Here is the solution everybody has been trying to suggest to you:

struct X(i8);
struct Y(i8);
struct Dot {
    x: X,
    y: Y,
}

enum Axis {
    X,
    Y,
}

impl Add for X {
    type Output = X;
    fn add(self, other: X) -> X {
        X(self.0 + other.0)
    }
}
impl Add for Y {
    type Output = Y;
    fn add(self, other: Y) -> Y {
        Y(self.0 + other.0)
    }
}
impl Add<Y> for X {
    type Output = Dot;
    fn add(self, y: Y) -> Dot {
        Dot { x: self, y }
    }
}
impl Index<Axis> for Dot {
    type Output = i8;
    fn index(&self, axis: Axis) -> &i8 {
        match axis {
            Axis::X => &self.x.0,
            Axis::Y => &self.y.0,
        }
    }
}

To let the compiler know that you claim to consider all cases, just leave out the _ case:

    match (&self, other) {
      (MyEnum::A(x),MyEnum::A(y)) => MyEnum::A(x+y),
      (MyEnum::B(x),MyEnum::B(y)) => MyEnum::B(x+y),
    }

But in this case, the compiler rightfully errors, because there are possible inputs that aren't covered. The correct solution here, is, as others have pointed out, to use different types.

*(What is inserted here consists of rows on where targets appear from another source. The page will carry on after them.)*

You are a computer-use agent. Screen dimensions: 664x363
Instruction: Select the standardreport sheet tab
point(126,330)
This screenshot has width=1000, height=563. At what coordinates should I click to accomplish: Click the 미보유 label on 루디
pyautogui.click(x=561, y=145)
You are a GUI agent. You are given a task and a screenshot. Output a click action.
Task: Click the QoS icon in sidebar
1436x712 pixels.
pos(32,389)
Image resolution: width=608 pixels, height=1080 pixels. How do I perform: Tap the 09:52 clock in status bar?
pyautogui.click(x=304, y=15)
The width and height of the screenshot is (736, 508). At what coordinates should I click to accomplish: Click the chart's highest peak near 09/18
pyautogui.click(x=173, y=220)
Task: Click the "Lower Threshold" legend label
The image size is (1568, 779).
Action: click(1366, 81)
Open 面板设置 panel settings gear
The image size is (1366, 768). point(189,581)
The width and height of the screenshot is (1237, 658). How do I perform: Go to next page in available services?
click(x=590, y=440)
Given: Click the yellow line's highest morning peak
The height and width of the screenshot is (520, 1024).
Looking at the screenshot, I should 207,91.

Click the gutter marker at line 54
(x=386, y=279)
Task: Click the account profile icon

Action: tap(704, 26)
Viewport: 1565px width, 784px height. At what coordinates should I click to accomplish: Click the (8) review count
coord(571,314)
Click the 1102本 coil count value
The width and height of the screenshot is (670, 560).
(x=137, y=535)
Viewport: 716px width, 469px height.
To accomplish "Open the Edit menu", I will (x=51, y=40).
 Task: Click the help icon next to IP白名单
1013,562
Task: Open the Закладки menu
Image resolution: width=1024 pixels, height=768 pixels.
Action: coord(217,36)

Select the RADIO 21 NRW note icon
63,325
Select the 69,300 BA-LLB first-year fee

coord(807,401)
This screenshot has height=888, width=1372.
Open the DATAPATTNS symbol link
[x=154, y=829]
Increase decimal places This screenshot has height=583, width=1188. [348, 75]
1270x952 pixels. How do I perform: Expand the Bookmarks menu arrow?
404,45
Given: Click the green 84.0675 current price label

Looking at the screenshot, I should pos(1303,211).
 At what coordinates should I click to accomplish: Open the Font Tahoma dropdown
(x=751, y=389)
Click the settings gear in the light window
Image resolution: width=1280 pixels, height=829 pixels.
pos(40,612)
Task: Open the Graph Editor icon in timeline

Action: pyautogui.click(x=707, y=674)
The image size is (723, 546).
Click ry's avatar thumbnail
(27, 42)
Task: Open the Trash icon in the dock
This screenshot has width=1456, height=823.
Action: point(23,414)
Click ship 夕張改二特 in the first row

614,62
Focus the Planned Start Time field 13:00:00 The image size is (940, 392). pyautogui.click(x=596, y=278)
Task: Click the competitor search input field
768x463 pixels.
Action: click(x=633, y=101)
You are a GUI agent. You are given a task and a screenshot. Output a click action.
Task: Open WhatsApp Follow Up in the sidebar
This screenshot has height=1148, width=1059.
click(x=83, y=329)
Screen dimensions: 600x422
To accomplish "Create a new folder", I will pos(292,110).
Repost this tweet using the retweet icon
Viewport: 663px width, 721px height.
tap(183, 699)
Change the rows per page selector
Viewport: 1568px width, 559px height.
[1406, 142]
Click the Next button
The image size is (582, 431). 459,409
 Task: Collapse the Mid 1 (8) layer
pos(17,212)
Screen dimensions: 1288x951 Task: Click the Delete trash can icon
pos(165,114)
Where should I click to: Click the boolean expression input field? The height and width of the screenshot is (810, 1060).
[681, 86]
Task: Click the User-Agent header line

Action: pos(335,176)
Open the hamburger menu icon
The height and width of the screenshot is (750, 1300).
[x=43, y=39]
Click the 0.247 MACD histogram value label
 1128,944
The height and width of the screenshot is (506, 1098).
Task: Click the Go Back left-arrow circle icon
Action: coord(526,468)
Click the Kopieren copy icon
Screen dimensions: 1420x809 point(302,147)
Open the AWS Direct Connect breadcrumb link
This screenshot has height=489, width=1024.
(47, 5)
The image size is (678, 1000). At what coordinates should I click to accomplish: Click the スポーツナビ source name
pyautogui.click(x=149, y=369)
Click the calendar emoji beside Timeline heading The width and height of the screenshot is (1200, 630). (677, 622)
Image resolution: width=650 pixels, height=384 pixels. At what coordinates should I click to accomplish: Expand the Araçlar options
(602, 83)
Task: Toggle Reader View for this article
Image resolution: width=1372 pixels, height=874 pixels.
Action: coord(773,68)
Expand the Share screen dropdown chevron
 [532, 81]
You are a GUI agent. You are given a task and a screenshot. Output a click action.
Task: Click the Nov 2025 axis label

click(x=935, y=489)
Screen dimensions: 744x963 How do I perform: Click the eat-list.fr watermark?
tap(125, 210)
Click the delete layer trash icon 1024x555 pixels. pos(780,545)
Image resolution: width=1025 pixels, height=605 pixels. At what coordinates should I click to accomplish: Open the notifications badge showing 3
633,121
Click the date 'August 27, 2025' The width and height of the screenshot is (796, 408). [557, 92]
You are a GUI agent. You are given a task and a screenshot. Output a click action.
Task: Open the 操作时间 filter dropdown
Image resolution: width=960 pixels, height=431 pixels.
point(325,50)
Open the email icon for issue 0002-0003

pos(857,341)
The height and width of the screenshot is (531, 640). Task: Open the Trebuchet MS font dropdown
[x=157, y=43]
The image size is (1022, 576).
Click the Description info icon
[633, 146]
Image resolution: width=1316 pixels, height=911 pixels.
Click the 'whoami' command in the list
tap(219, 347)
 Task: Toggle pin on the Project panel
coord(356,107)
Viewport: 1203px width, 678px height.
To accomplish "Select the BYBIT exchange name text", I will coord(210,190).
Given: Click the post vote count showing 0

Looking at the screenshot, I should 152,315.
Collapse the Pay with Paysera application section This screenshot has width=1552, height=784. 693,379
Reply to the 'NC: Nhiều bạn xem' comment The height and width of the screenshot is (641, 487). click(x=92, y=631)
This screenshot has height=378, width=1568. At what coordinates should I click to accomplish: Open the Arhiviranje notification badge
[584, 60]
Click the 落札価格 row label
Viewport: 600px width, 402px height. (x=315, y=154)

This is exactly what a type system is for. But what that means is that you can only say it for things you can phrase in terms of types.

So there's always a potential runtime error once at the beginning when you're taking something that's not limited and using it to build the specific type. Then after that you don't have to handle the impossible cases at all, because they're not representable in the type.

The classic post about this is Parse, don’t validate or for a more Rust-specific take there's Aiming for correctness with types .

(But you can't have a compiler error for "don't compile if the user entered a 0 at runtime", because obviously the compiler can't keep a human from typing whatever. There's no way to say "fail to compile if the option isn't None" -- the way to say that is to give it type T instead of Option<T> in the first place.)

panic!() in a const fn can cause a compilation error, but that would have to be used in some context that forces the compiler to evaluate the function at compile time.

Currently Add::add can't be evaluated at compile time at all (const fn is not supported in traits). Even if it was supported, there's nothing that would force the compiler to always evaluate it, and there can be lots of cases where knowing values of the enums at compile time is proven to be impossible to know.